The lumbersexual will, one day, swing out of fashion. I will be taking firewood from my woodland long beyond that. I walk through this wood most days. In spring, the trees are full of bird banter. In summer, rods of sunlight fall through the canopy. Sometimes I wonder whether the sound of the breeze in the trees is a sigh of contentment, like my spaniels settling down beside the fire in winter. Certainly I feel I have taken ownership of my wood. In managing it, I have rooted myself to a place in the turning world.

'The Man Who Made Things Out of Trees' by Rob Penn (£16.99, Particular Books) is out now

Get Bonfire Night off to a roaring start

For a good bonfire, you want wood that has been seasoning for nine months or more (Abbie Traylor-Smith)
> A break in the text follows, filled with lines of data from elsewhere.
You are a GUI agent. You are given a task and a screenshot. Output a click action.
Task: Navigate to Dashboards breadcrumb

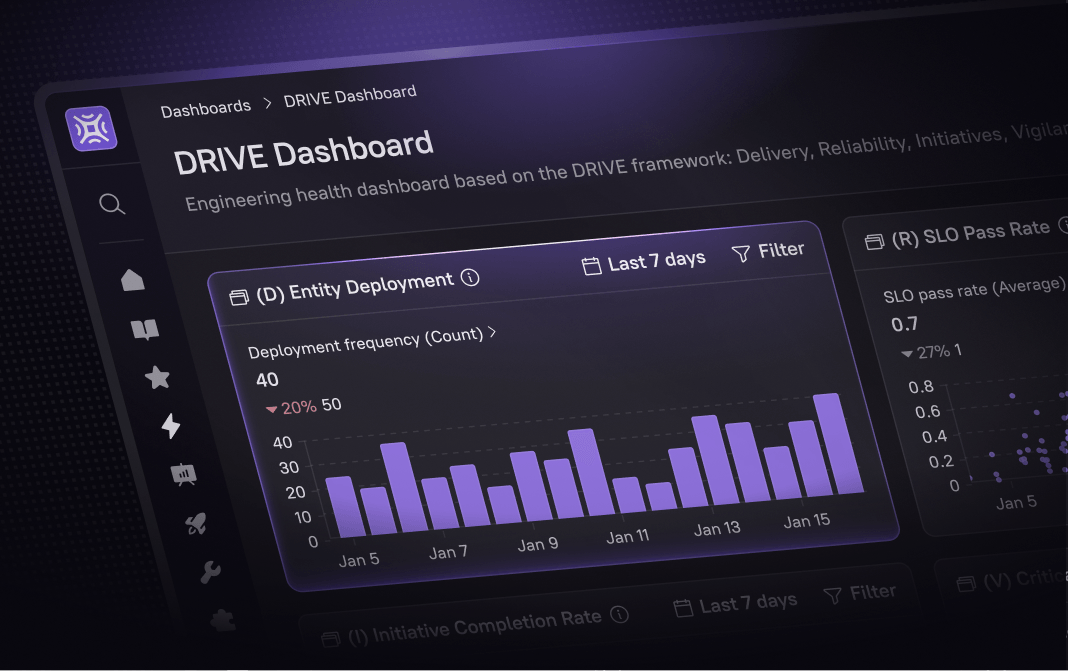(206, 108)
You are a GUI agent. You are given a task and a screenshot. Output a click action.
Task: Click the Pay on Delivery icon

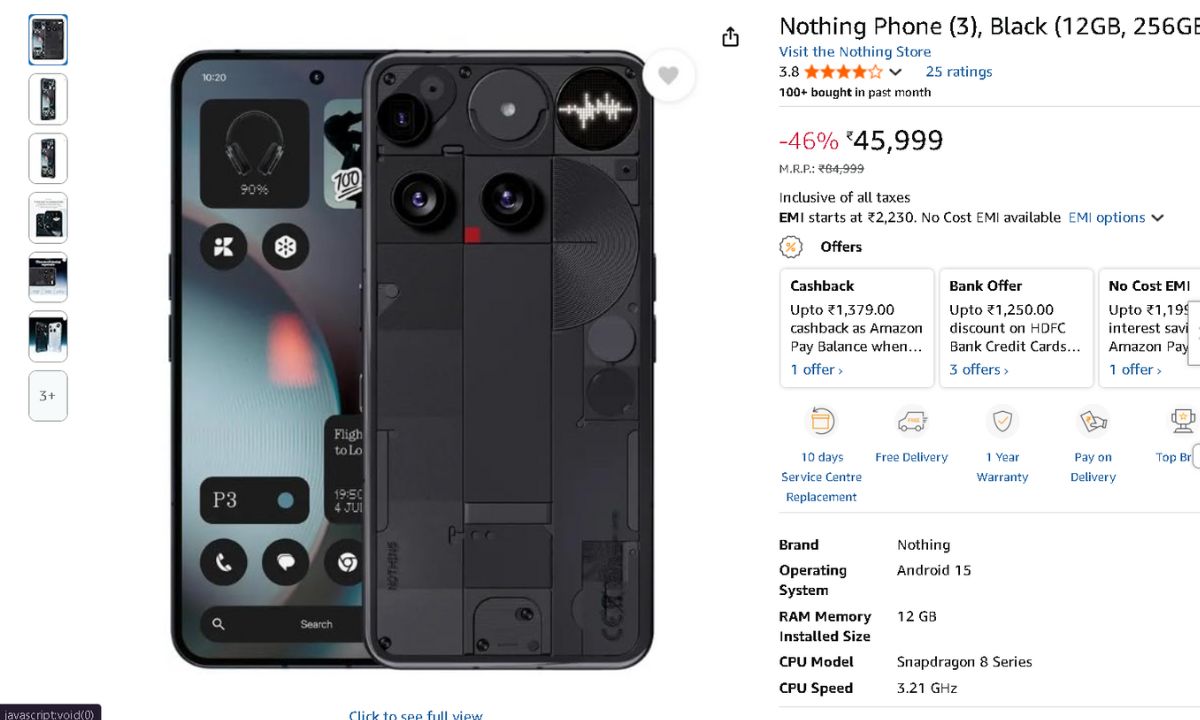click(1093, 421)
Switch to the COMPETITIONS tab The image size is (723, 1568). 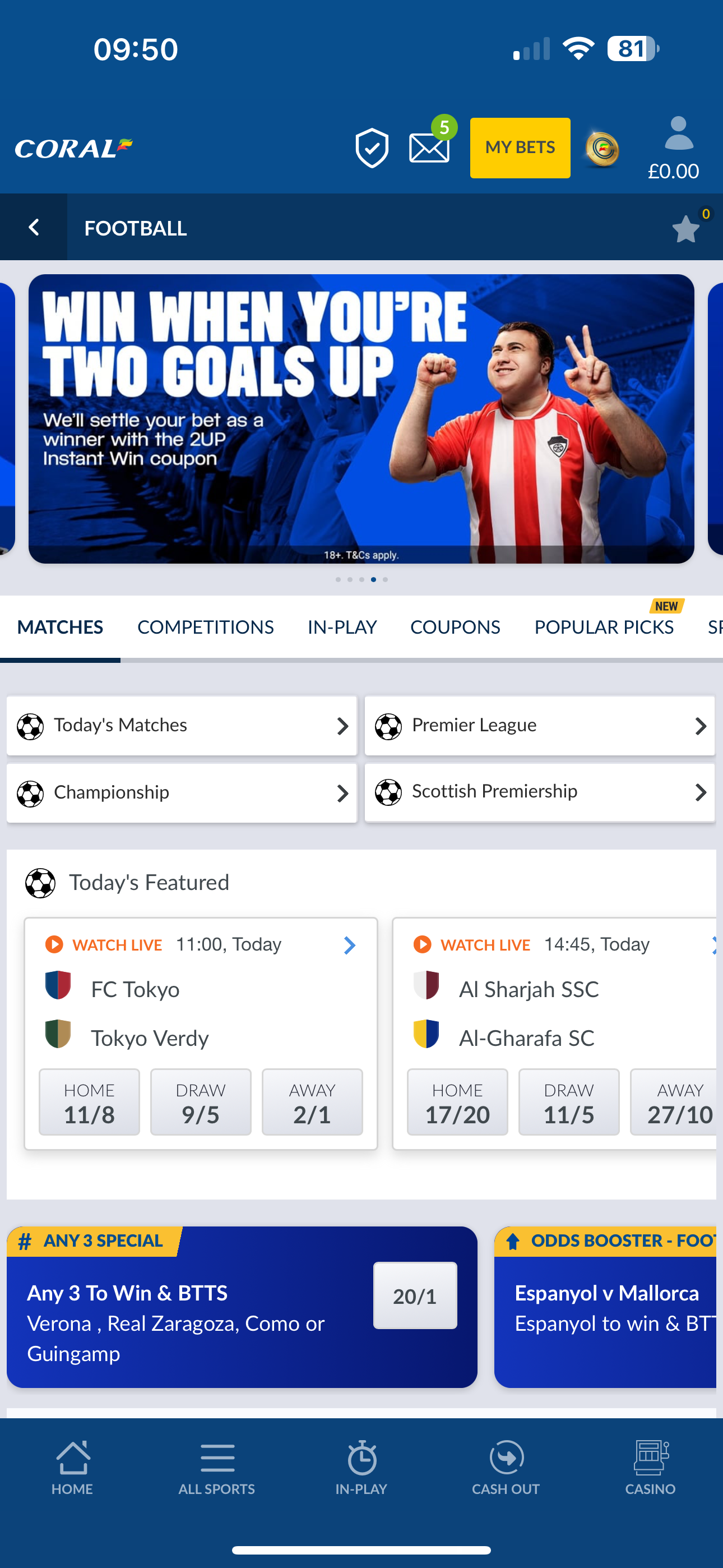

To light a good bonfire, first choose a dry patch of ground, dig a pit a few inches deep and lay a lattice of sticks over. Make a base of dry leaves, more sticks, newspaper and natural firelighters around a tower of kindling laid on top of the lattice.

Next, build a cone of upright, longer sticks around the tower, leaving a small gap through which to light the fire. Keep building out and up in layers with longer sticks then sections of seasoned branch wood (cut and split into manageable pieces and then air-dried in a pile over the spring and summer). When your wigwam is ready, light the paper. Add split, seasoned firewood, carefully at first, when the fire is hot.

For a good bonfire, you want wood that has been seasoning for nine months or more. Burning unseasoned or wet wood is a bad idea for a number of reasons: it creates smoke, it is a cause of air pollution and, crucially, wet wood's energy content (the amount of heat released per unit of fuel burnt) is much lower. If you are burning on a wood burner inside, wet wood can deposit flammable resins such as tar in the chimney and cause fires. The only species you can get away with burning unseasoned is ash, as it contains less water than all the others when it is felled.